すると、その男は閉じていた目をかっと開いた。ぞっとする、白い目だった。

「……間違いない」

「ふむ。じゃあ次」

研究員は檻の中のウサギを指した。

「何色だい?」

今度は、何色だ?藍は待った。

黄色だ!

また、どこからか声がする。

「黄色です…」

研究員はちらと、隣の男を見る。

「…確かに」

研究員はふうっと息を吐くと、上機嫌になってこう言った。

「合格だな。はぁ、よかったよかった」

藍の顔写真の貼ってある書類に大きな赤丸のハンコを押すと、藍に向き直って言った。






アキが見て、アポロが伝える。作戦は大成功だった。

「やったー……!」

小声で歓喜の声をあげ、二人は笑いあった。
もちろん、見つからないように、だ。

試験官もよろこんだ様子で書類に何かを書き込んでいる。
これで藍は助かる。

少なくとも、アキもアポロもそれを素直によろこびあった。

「シッー!見つかるよ!」

目配せしながらもアポロも笑いを止められない様子だった。

やっと落ち着いて、二人は押し黙った。


沈黙が流れたからだろうか。

その後の試験官の言葉がやけに、よく聞こえた。


「かわいそうにな……。死んだほうがよかったって思う日が必ずくるぞ。くくく……」


二人は固まった。

「ナンバー1205。
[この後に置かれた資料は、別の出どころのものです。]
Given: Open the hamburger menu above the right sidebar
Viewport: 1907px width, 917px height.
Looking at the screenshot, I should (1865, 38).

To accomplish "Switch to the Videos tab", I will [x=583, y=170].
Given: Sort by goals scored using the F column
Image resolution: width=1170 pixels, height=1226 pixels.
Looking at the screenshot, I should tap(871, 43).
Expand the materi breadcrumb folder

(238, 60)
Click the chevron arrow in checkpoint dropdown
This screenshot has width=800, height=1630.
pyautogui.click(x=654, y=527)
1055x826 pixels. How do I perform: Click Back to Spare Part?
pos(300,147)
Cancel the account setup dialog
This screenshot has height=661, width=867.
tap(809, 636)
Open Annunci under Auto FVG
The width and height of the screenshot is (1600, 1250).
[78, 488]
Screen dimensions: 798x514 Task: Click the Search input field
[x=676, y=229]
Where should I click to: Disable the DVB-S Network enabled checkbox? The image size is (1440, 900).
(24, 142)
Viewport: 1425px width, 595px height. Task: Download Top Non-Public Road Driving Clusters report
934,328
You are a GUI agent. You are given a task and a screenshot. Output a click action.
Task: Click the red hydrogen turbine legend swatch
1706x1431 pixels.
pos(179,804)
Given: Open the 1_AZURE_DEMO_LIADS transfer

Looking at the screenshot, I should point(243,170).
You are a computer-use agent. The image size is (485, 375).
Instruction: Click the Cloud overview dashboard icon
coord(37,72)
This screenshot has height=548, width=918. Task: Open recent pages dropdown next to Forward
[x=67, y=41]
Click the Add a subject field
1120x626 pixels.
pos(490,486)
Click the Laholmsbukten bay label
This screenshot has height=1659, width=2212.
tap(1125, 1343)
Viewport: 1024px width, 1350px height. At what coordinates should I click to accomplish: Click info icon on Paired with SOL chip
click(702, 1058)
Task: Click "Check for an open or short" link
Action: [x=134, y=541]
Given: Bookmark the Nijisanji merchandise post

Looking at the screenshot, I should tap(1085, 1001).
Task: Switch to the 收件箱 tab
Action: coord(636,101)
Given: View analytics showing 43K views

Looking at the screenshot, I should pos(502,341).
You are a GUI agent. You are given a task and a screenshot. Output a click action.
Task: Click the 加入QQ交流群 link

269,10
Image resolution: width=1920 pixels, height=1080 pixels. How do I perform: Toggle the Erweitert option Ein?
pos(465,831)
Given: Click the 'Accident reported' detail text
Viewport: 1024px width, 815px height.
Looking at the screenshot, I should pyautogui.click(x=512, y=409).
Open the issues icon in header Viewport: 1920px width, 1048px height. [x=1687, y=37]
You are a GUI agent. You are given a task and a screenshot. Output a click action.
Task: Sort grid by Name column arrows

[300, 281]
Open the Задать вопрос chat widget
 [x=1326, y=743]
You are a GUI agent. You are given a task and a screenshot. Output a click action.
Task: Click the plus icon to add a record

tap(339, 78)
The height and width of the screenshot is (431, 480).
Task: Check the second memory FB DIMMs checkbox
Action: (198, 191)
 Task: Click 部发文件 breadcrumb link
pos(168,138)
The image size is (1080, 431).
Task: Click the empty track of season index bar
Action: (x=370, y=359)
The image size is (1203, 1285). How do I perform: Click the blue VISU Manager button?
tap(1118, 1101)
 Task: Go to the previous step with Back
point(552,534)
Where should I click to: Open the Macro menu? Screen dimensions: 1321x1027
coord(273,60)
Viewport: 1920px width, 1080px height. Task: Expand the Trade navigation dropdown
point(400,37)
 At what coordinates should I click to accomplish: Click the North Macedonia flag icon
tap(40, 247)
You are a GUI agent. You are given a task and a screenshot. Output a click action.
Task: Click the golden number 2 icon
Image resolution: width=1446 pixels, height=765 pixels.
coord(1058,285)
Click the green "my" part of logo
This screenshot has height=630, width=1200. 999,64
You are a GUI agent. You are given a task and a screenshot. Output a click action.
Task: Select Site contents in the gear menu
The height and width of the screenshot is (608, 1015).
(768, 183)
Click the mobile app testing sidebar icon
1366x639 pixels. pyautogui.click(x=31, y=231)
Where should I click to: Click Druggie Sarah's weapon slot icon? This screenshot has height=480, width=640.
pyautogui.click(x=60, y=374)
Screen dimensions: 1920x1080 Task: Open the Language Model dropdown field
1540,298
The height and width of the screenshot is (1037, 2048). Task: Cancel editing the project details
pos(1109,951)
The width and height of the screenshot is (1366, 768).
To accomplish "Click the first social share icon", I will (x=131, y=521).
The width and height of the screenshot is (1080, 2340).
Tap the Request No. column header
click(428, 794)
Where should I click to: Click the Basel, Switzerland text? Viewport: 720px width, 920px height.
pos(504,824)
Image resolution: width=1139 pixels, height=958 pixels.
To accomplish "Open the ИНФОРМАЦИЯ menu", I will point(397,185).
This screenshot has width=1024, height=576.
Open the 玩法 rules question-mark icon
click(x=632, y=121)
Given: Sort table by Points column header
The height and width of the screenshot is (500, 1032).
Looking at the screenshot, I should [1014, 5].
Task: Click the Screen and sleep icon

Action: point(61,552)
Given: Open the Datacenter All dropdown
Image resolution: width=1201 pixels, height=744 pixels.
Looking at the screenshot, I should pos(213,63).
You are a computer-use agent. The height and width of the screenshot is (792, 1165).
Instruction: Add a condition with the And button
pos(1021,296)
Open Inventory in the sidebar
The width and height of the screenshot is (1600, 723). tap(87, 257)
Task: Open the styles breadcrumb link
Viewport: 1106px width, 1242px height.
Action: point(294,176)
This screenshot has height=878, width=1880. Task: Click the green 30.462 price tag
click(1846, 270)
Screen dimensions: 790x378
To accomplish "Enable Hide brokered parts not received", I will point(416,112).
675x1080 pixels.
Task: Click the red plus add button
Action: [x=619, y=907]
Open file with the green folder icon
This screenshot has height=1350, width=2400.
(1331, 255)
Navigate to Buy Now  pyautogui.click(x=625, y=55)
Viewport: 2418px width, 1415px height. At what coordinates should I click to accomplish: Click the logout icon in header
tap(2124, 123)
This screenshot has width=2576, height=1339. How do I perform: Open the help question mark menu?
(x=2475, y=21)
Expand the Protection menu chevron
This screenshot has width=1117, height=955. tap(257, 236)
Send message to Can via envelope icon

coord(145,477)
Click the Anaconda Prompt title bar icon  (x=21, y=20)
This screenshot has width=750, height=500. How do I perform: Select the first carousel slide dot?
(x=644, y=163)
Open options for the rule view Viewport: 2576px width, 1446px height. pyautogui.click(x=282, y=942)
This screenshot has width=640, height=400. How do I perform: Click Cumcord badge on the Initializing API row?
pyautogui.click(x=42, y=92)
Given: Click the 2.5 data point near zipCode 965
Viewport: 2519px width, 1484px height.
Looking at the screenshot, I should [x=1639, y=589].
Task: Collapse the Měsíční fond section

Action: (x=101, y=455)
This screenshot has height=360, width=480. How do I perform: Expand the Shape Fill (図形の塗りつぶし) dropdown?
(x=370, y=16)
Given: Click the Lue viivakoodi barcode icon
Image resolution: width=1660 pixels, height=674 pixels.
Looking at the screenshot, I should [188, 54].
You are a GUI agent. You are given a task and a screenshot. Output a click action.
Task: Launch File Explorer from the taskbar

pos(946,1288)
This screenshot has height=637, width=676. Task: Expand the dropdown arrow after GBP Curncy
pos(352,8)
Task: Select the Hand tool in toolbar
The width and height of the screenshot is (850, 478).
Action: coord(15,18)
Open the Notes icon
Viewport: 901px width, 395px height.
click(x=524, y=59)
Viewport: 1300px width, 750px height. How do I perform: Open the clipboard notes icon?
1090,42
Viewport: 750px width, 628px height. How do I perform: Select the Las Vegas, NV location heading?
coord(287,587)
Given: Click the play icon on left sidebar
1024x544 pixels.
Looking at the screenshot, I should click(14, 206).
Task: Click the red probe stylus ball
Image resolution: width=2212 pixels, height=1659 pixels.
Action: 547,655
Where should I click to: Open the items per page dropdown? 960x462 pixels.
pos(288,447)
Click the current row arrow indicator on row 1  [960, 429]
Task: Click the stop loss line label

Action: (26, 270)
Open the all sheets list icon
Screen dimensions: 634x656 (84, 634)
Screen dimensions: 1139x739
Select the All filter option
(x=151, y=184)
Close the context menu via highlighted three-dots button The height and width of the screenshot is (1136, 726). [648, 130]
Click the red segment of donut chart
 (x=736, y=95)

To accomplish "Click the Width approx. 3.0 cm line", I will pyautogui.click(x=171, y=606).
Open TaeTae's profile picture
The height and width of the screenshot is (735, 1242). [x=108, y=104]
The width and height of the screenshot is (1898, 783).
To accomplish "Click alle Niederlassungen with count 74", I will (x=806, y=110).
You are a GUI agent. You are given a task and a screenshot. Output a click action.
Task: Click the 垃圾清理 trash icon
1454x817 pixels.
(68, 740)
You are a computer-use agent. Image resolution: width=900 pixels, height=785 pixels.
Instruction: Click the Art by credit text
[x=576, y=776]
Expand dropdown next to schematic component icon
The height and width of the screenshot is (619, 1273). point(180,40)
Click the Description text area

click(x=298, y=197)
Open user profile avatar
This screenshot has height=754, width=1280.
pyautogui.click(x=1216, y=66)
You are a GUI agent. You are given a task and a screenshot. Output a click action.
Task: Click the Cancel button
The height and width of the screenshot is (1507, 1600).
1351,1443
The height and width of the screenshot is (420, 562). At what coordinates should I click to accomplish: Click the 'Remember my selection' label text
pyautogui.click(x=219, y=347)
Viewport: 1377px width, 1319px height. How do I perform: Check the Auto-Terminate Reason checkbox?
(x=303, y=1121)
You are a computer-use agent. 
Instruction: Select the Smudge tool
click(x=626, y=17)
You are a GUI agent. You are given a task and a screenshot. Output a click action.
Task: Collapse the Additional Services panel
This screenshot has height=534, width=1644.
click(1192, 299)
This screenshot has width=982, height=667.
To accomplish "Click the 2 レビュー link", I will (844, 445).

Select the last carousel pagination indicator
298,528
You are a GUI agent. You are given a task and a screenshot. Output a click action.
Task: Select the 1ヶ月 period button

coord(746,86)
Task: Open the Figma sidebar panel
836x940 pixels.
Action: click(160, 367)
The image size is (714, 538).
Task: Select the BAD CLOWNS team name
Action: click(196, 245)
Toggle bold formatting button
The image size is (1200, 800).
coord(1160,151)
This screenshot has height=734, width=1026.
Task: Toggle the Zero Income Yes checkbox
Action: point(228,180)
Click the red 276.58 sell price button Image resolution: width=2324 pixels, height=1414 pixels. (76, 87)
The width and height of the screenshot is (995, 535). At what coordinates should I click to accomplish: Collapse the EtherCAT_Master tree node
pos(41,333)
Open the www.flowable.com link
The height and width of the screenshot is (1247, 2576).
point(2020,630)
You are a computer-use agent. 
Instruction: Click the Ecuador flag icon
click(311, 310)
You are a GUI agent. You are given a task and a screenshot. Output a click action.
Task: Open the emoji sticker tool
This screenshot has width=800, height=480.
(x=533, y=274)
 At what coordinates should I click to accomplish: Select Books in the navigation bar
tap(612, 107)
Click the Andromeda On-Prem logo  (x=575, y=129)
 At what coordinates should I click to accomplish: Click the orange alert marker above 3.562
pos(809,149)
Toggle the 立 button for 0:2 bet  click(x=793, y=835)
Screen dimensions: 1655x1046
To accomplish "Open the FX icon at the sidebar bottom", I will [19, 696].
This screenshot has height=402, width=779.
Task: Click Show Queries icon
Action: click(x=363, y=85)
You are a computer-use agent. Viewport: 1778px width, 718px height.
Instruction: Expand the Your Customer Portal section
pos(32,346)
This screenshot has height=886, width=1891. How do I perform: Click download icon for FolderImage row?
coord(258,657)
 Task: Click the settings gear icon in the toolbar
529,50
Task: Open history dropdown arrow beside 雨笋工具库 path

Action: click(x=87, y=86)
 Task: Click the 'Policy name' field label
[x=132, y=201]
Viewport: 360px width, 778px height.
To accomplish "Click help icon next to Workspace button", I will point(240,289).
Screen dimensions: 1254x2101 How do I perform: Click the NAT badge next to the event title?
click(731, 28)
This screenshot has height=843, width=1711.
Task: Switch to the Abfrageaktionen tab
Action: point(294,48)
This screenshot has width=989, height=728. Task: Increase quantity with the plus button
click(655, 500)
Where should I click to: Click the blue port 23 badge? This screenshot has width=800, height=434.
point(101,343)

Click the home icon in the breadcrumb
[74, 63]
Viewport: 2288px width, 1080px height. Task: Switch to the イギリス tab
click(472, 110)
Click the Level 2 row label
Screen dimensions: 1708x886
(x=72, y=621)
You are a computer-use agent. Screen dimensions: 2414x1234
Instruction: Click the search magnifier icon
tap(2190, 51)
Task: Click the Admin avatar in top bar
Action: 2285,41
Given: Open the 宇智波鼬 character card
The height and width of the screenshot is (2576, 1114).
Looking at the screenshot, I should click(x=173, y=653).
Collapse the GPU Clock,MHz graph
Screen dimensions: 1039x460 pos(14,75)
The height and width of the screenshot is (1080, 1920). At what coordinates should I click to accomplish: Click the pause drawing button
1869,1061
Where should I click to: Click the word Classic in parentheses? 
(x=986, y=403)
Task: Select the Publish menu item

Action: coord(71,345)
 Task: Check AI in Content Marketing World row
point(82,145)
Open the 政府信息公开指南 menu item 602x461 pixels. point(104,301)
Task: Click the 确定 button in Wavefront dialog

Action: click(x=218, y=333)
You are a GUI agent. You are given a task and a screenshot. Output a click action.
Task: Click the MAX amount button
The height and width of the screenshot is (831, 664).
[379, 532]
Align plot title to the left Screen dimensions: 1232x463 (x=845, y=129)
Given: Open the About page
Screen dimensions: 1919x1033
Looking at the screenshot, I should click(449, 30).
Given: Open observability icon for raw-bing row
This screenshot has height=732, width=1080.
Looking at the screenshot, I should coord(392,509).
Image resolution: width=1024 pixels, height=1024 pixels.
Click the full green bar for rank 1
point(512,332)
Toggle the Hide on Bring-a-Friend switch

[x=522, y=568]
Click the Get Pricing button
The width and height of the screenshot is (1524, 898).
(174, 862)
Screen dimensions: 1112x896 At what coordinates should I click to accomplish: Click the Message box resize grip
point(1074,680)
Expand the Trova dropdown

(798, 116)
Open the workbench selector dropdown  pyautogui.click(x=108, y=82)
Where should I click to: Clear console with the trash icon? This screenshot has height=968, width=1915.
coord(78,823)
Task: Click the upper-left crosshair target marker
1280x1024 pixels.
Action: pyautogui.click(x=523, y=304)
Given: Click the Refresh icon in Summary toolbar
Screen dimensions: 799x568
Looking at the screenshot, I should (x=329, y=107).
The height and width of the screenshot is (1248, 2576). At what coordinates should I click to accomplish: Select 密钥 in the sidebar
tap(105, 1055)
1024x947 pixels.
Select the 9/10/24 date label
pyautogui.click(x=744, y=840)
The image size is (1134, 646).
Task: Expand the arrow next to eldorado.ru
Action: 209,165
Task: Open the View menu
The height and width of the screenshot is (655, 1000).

お前はこのまま、首都アルテミアの〔月立戦略兵器研究所〕に送られる。部屋には帰れないぞ。このまま行く」

そう言うと、研究員は傍らの男達に目配せした。

藍は男二人に無理矢理立たされ、歩かされる。

「いや!やめてってば!」

「あそこはヤバいぞ………くくく、正解率100%を引き渡したとくれば、俺も幹部に……くくく」

試験官は天井を仰ぎ見、肩を揺らして笑った。

ダメだ。アキは震えが止まらなかった。
藍が連れていかれる。

自分のせいで?

藍が酷い目にあわされる。

自分のせいで。


アキは何もわからなくなり、隠れていた物陰から立ち上がり、叫ぶ

「やめろ!!!」

だが、それはアキの口から発せられたものではなかった。

「アポロ!?」

傍らを見ると、凄まじい形相のアポロが立ち上がり、一点に男達を睨み付けていた。



両の瞳に邪悪な〔赤〕を灯して。